Он щелкает ключом, и на безупречном «БМВ» моргают габаритные огни. Оливер поставил машину прямо на главной улице, перегородив тротуар. Несколько прохожих, которым пришлось обходить машину по мостовой, сердито смотрят на нас, но Оливеру то ли все равно, то ли он просто их не замечает.

Когда Оливер заводит машину и трогается, повисает неловкая тишина. Он приоткрывает свое окно, и летний воздух обдувает наши лица, сметая напряжение. Мы сворачиваем на сельскую дорогу с пышной растительностью, и мне хочется высунуться из окна, вдохнуть зелень туннелей из листьев над нашими головами. Но я подавляю этот порыв – все-таки я ведь не золотистый ретривер.

– Так чем ты занимаешься в Лондоне? – спрашивает Оливер.

Его манера срезать повороты меня нервирует, но, судя по уверенному виду, он хорошо знает местные дороги.

Я медлю, потому что надо бы сказать: «Я писательница». Дженни считает, я должна отвечать на вопрос о работе именно так, потому что, в сущности, сейчас больше ничем не занимаюсь. Просто мне не платят. И не замечают. Я мысленно представляю пустую папку с входящими и кусаю губу.

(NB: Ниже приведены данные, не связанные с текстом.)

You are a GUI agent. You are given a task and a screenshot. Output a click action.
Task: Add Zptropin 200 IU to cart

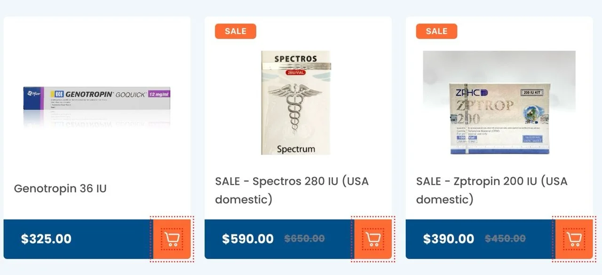click(x=574, y=239)
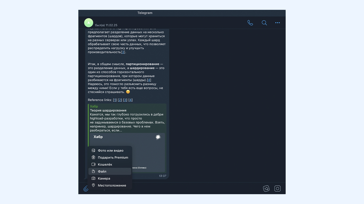Start a voice call with phone icon
The image size is (364, 204).
[250, 23]
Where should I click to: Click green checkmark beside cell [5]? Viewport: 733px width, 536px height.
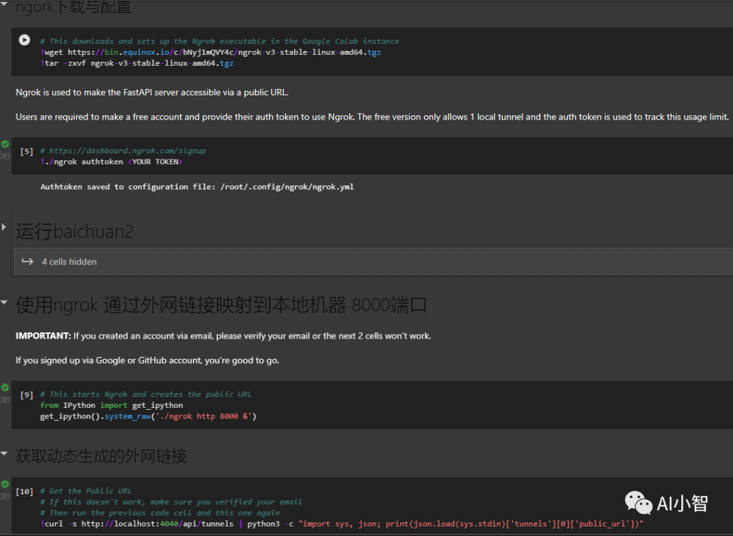[x=5, y=145]
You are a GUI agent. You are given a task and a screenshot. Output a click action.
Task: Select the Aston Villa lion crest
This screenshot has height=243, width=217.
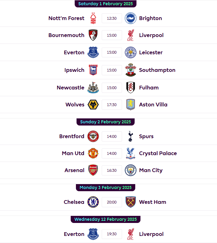click(x=131, y=105)
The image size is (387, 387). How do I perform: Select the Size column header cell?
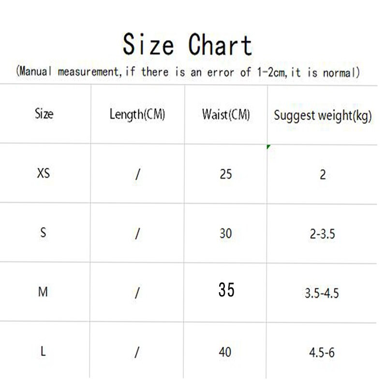[x=44, y=115]
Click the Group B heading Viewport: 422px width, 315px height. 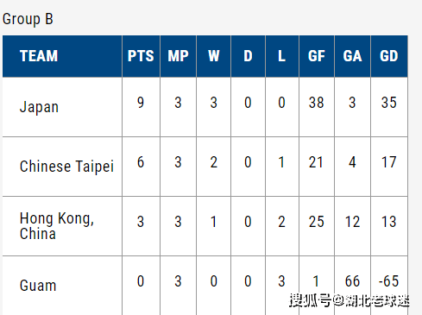28,19
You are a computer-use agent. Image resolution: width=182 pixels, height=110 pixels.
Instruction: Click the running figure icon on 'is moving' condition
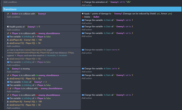tap(8, 69)
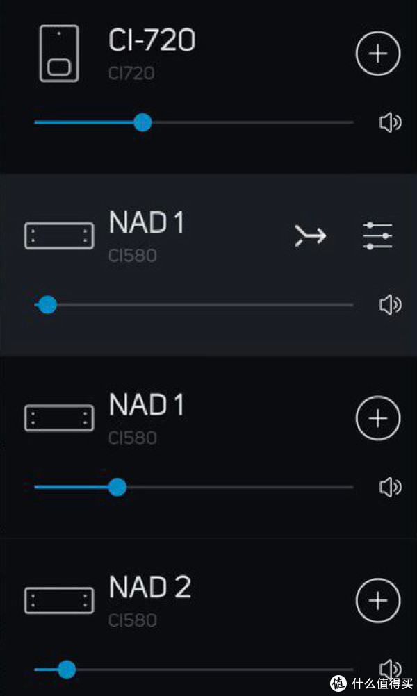Tap the device icon of the highlighted NAD 1
Screen dimensions: 417x696
click(x=59, y=235)
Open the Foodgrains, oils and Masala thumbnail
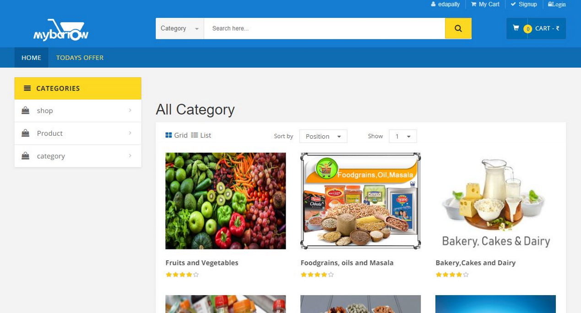This screenshot has height=313, width=581. [x=360, y=201]
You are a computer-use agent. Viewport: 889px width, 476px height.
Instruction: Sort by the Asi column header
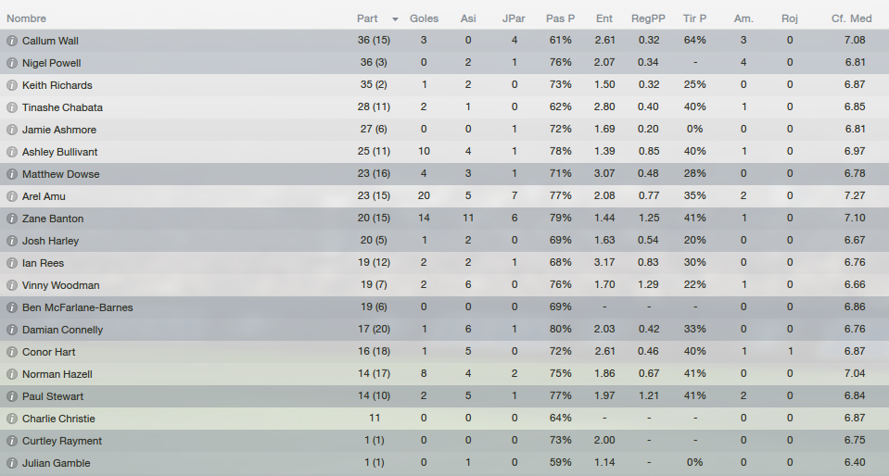[x=468, y=19]
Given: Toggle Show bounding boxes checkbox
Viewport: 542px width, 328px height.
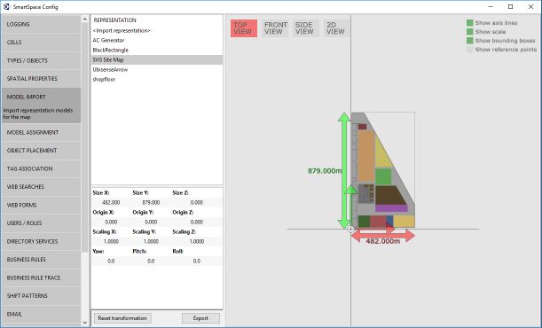Looking at the screenshot, I should coord(470,41).
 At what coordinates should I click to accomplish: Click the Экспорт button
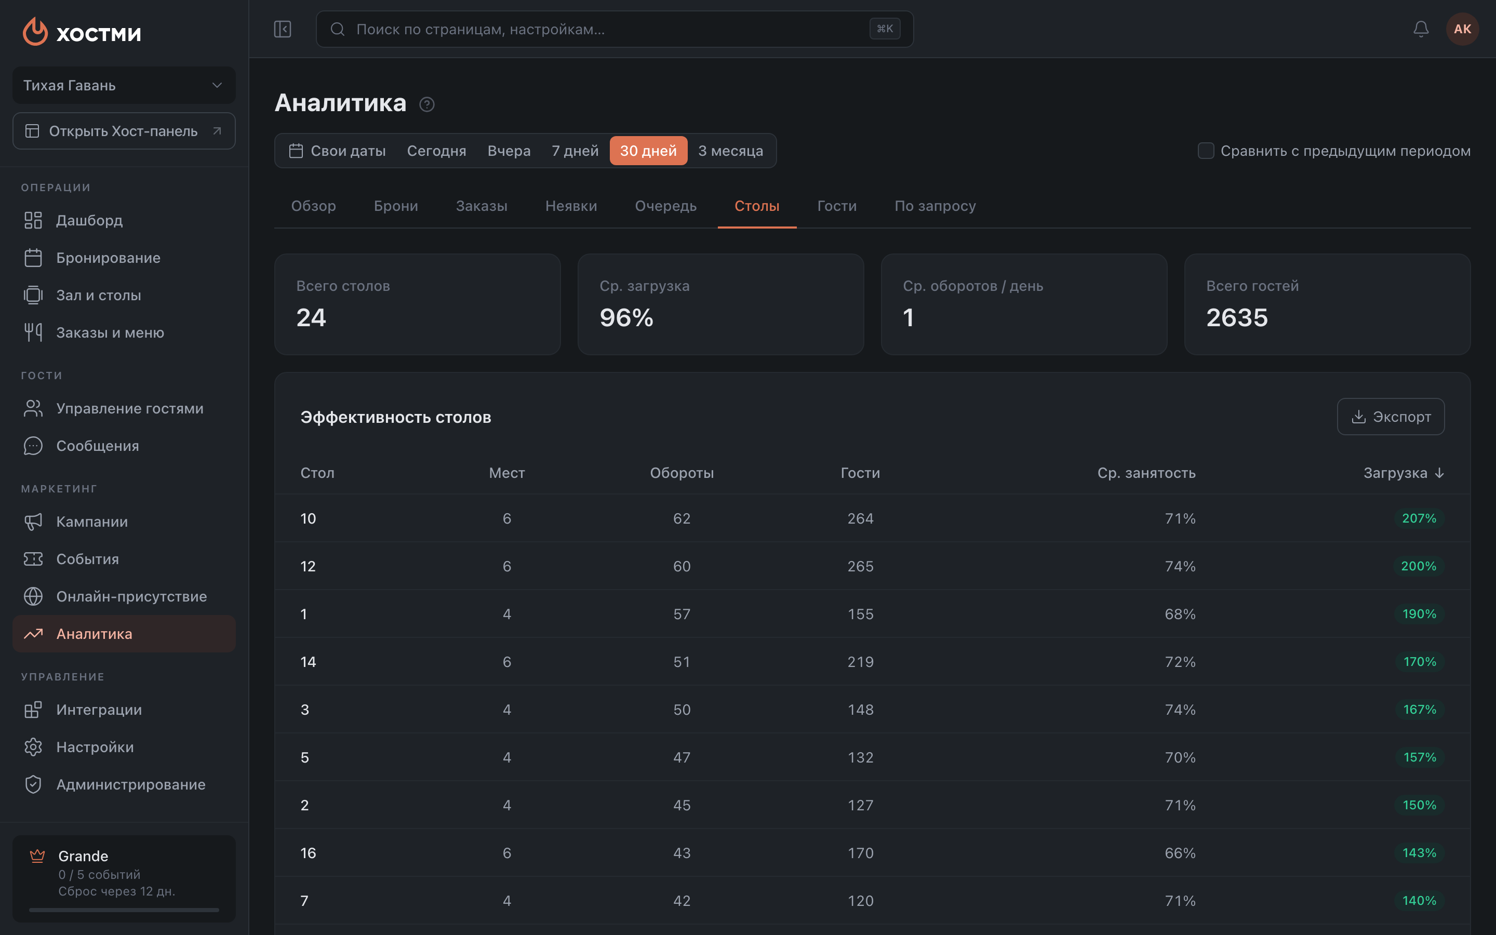[1390, 417]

– Я сейчас как раз в процессе смены работы, – отвечаю я, и враньем это не назовешь. – А пока занимаюсь несколькими творческими проектами. – Снова наступает тишина, и я быстро возвращаюсь к разговору, чтобы не углубляться в тему своих «творческих проектов». – А ты? Живешь в Касл-Нолле? По крайней мере, по здешним дорогам рассекаешь как местный.

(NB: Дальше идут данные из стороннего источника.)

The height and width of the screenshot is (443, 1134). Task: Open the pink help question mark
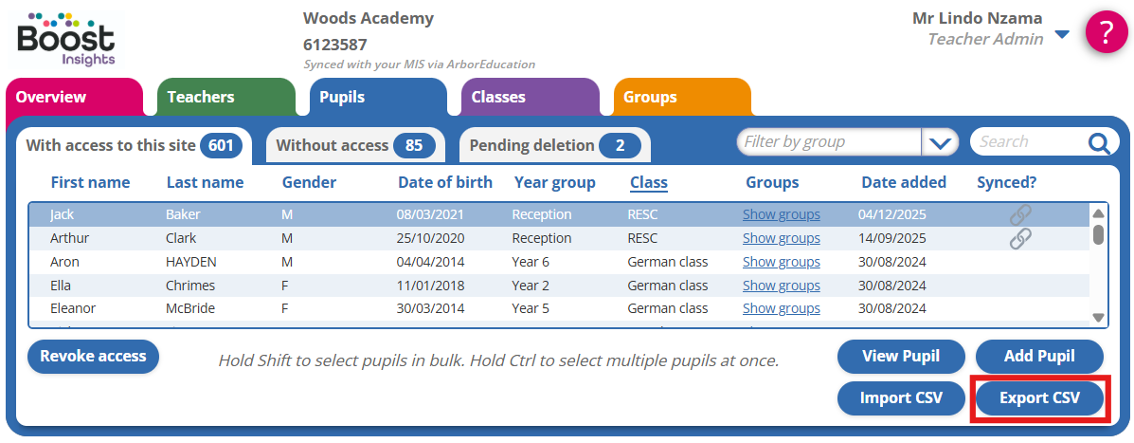(x=1106, y=32)
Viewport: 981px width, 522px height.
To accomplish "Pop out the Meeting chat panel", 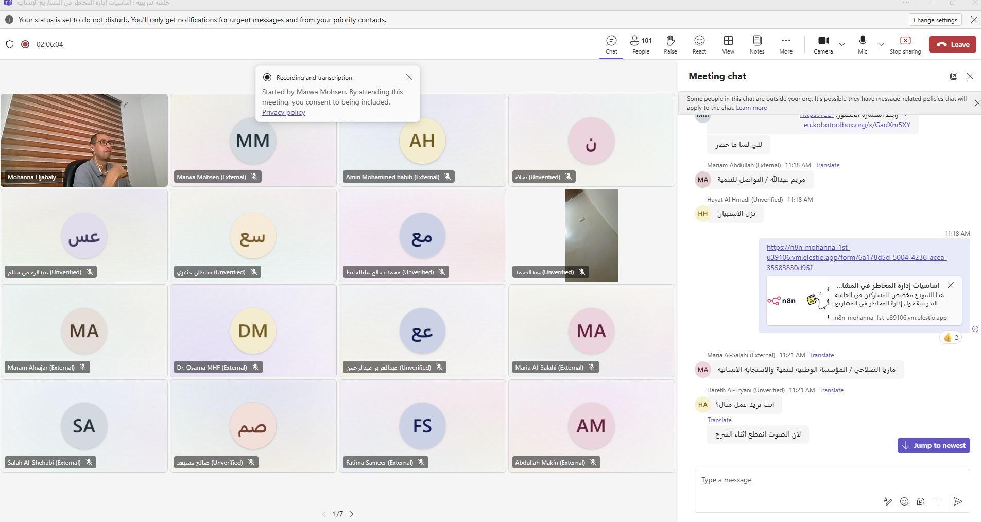I will (x=953, y=76).
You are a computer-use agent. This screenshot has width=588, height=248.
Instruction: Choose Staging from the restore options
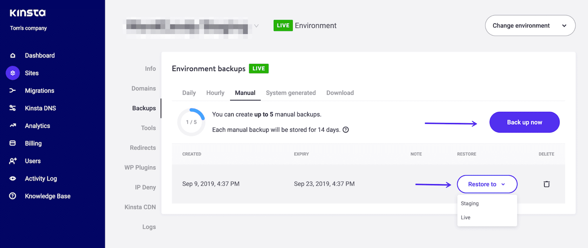(470, 203)
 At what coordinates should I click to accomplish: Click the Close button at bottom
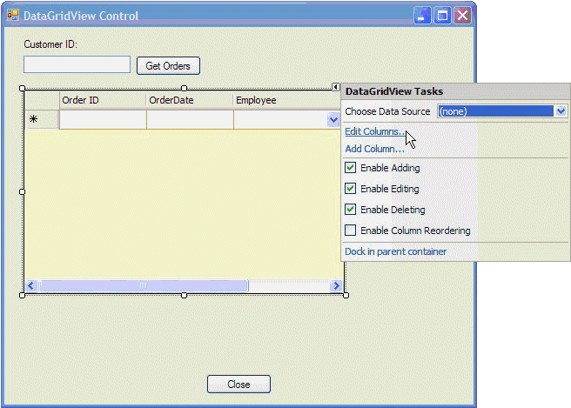click(x=238, y=385)
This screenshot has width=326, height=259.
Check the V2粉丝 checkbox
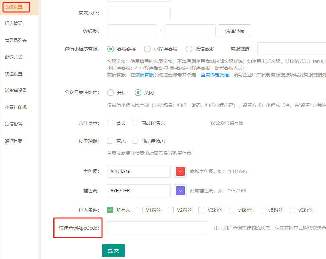tap(171, 210)
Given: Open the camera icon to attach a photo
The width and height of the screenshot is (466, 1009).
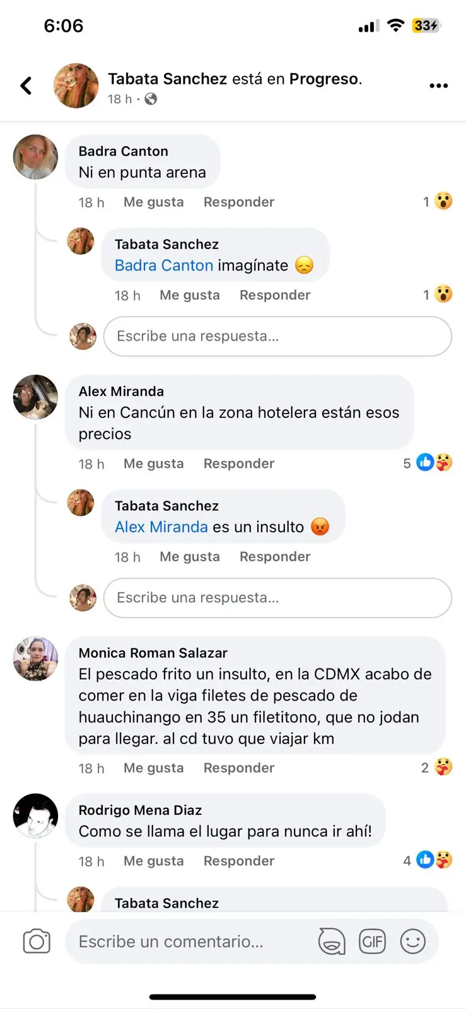Looking at the screenshot, I should click(x=36, y=941).
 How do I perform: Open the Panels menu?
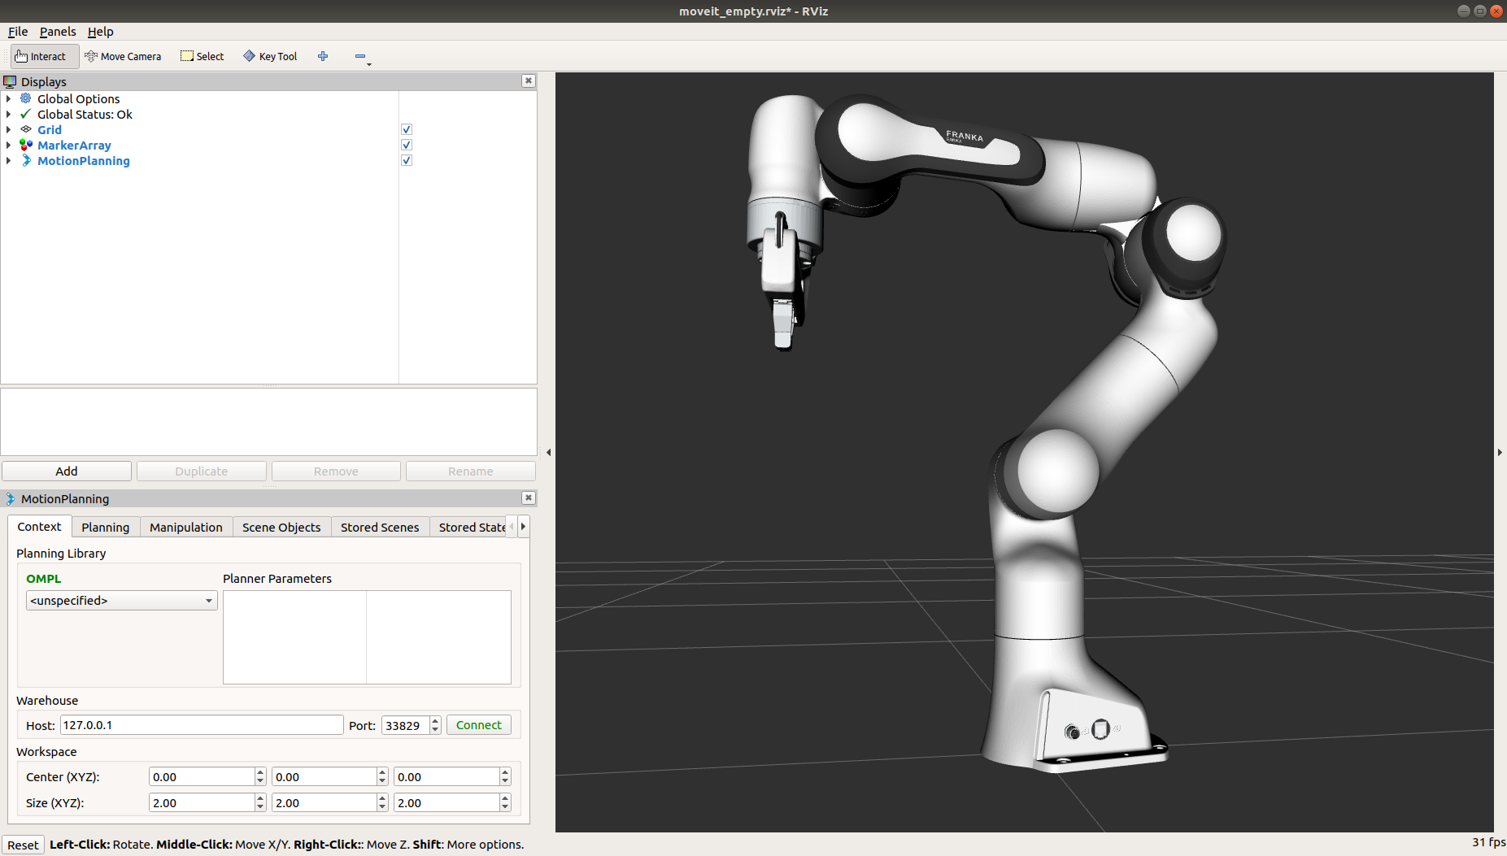click(58, 32)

Я улыбаюсь, но от этого комментария он лишь слегка прищуривается.

– О нет. Я тоже живу в Лондоне, работаю в «Джессоп филдс». – Оливер умолкает, как будто я должна знать название, но я понятия не имею, что это.

Мысленно перебираю похожие названия фирм, чтобы вычислить, в какой сфере он работает. Звучит как «Голдман Сакс» или «Прайсуотерхаускуперс».

– Финансы? – высказываю предположение.

Он фыркает, а значит, я проиграла. Видимо, милая фраза о комиксах была случайностью. Пусть Оливер и привлекателен, но, похоже, на самом деле он редкостное дерьмо.

– Строительство, – наконец произносит Оливер, ловко переключая передачи, чтобы преодолеть холм, на котором явно не смогут разъехаться две машины. – «Джессоп филдс» – крупнейший лондонский застройщик. Но у нас есть проекты по всей стране. Да и по всему миру.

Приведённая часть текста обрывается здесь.